To elucidate the mechanism of compression stiffening, tissue is modelled as a composite with (incompressible) cells embedded in a fibrous ECM17 (see Supplementary Information). For simplicity, we distribute the cells on a face-centred-cubic (f.c.c.) lattice as shown in Fig. 4a, Supplementary Fig. 21. When the tissue is compressed, the cells expand in the directions perpendicular to the loading axis to conserve volume, causing tensile strains in the surrounding ECM (Fig. 4a). The magnitude of the tensile strain decays with distance from the cells (Fig. 4d). If the tissue is densely populated with cells, the strain in the ECM does not vanish, resulting in a large fraction of the ECM in tension (Fig. 4d). The stretched ECM confines expansion of the cells, leading to intracellular fluid pressure (Supplementary Fig. 23), which balances the applied compressive load. Simultaneously, owing to the alignment of extracellular fibres with the tensile principal strains, the stiffness of the ECM increases sharply (Fig. 4c). As a consequence, it becomes increasingly difficult to compress the tissue (Supplementary Fig. 26). The effect of torsional shear applied after compression is studied by considering a simple shear applied to the plane parallel to the axis of torsion, as shown in Fig. 4b. On that plane, the shear load further increases the tensile principal strain induced by compression (Supplementary Fig. 22). Because the fibrous network stiffens with increasing tensile strain, the shear stiffness of tissues increases with compression (Fig. 4e). Consistent with experiments, our model also finds that the compression stiffening of tissues requires a strain-stiffening ECM (Supplementary Fig. 28).

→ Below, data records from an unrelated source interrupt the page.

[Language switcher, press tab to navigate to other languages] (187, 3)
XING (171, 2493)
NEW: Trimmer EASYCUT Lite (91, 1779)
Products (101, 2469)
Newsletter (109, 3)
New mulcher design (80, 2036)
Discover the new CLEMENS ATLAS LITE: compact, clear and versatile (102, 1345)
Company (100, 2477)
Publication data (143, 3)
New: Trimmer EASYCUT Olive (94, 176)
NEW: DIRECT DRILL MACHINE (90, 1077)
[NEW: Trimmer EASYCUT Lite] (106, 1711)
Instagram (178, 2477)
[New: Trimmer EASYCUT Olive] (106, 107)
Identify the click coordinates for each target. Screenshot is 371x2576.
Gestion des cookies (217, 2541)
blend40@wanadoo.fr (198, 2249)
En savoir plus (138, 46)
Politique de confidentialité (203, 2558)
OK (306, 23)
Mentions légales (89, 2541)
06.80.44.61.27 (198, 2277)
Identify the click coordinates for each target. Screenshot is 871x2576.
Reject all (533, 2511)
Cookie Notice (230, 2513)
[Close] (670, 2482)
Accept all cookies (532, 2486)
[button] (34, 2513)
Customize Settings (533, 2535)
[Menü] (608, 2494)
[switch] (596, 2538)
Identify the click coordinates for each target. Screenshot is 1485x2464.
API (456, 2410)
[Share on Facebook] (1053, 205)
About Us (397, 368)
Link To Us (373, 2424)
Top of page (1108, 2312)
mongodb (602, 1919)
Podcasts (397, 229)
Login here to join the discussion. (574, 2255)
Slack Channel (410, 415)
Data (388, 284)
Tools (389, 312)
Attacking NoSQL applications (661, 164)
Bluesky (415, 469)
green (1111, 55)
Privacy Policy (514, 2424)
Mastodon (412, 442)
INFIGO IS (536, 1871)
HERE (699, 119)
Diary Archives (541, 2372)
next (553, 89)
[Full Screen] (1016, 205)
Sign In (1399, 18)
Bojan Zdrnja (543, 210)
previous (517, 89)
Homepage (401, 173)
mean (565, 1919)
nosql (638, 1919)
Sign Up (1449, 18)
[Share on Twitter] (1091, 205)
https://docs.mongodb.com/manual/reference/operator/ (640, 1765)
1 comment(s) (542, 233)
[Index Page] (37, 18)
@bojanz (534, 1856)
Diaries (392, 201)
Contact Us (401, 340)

When a tissue is stretched, the sign of the stress near the cells becomes opposite to that observed during compression (Fig. 4a). The cells shrink in the directions perpendicular to the loading axis, causing a compressive strain in the surrounding matrix (Fig. 4c). Because the fibrous matrix cannot resist compression, negligible pressure is developed in the cells (Supplementary Fig. 23). This effectively blocks the transmission of tensile stress from the cells to the matrix. At low cell density, tension is developed in the axial loading direction and fibres align along the tensile axis, stiffening the matrix in that direction. Similarly to the fibrous material without cells, the shear modulus increases with the axial tensile deformation (Fig. 4d). When the ECM is densely populated with cells (Fig. 4d), the development of stresses directly above or below the cells is due to the generation of shear stress in what we call a ‘ligament’ (red dashed box), leaving a large fraction of the matrix unstrained (black dashed box). Essentially, the tensile load applied to the tissue is resisted by a small portion of the matrix that wraps around the cells (Fig. 4d). This part of the matrix is curved along the length of the cell and behaves like crimped structures18, which straighten upon loading in tension (Supplementary Fig. 25); the crimps do not stiffen considerably before they become straight. Moreover, as the cell density increases, the volume fraction of the strained matrix decreases and its influence on tissue stiffness becomes negligible (Supplementary Fig. 24). As a result, the tissue Young’s modulus does not increase substantially in tension (Supplementary Fig. 26). When the tissue is further loaded in shear deformation, the matrix is stretched in the direction 45° relative to the axis of tension. The tissue shear modulus is largely determined by the soft unstrained matrix that connects the ligaments in series (Supplementary Fig. 27). This mechanism keeps the tissue shear modulus from increasing in tension.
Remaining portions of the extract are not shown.